OSUJI v. Holder
657 F.3d 719
| 8th Cir. | 2011Background
- Osuji, a Nigerian Christian, entered the U.S. in Aug 2004 and overstayed his visa while seeking asylum, withholding of removal, and CAT relief.
- IJ denied relief after finding Osuji credible but the events fell short of past persecution; BIA affirmed on merits, denying nexus and likelihood findings.
- Osuji testified to two 2000 incidents: Muslim gang harassment during a Christian youth group event and later beating during a rally/roadblock, plus harassment by Muslim teammates; he reported to police, which allegedly investigated.
- His family relocated to the Nigerian Embassy in Belgium due to harassment, and his Christian parents reportedly remain in Abuja without incident.
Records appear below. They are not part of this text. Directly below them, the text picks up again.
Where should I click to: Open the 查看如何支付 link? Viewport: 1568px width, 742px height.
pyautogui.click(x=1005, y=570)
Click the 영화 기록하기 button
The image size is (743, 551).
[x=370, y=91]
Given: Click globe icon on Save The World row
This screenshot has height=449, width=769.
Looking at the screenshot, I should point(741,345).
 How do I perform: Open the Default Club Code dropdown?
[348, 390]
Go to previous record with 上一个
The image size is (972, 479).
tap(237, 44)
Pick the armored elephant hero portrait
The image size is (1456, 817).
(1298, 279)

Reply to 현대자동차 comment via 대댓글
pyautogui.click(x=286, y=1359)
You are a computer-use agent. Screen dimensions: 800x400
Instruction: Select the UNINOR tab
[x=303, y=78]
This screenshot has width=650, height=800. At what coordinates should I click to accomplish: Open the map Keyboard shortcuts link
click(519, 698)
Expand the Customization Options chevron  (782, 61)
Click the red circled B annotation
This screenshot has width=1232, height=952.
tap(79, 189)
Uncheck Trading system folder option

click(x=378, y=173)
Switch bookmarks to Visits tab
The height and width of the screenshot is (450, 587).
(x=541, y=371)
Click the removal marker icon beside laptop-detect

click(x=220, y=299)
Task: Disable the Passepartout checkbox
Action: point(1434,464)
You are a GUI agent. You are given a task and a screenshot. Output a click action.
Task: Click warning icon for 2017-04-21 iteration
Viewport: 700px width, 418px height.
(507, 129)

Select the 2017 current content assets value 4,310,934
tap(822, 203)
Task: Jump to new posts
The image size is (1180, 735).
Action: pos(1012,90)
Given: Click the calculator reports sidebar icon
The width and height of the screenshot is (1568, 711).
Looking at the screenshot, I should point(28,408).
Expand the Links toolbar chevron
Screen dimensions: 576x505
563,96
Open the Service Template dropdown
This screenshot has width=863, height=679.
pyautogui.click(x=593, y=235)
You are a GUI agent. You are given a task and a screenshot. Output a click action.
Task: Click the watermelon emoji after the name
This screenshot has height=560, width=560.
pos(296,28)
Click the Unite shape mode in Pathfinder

- Osuji’s asylum application was untimely, but the timeliness issue was not before the court; the BIA’s adverse finding rested on absence of past persecution and lack of well-founded fear.
- The court held substantial evidence supported denial of asylum and relief, noting government condonation or inability to control private actors was not shown and no pattern or practice established by the government.
Issues
| Issue | Plaintiff's Argument | Defendant's Argument | Held |
|---|---|---|---|
| Past persecution established? | Osuji claims past persecution based on religion. | Harassment without physical harm or government condonation/unability to control does not equal persecution. | No past persecution established. |
| Well-founded fear of future persecution? | Private harassment could translate to future fear. | No pattern or nexus; family remains unharmed; no systemic threat. | No well-founded fear found. |
| Government condonation or inability to control private actors? | Harassment by private actors may be government-condoned. | Record shows government did not condone; authorities not unable/unwilling to control; evidence insufficient. | Not shown; no government condonation or inability to control. |
Key Cases Cited
- Woldemichael v. Ashcroft, 448 F.3d 1000 (8th Cir. 2006) (persecution requires more than harassment absent freedom-preventing action)
- Quomsieh v. Gonzales, 479 F.3d 602 (8th Cir. 2007) (harassment and unfulfilled threats of injury are not persecution)
- Beck v. Mukasey, 527 F.3d 737 (8th Cir. 2008) (private attacks require government condonation or inability to control)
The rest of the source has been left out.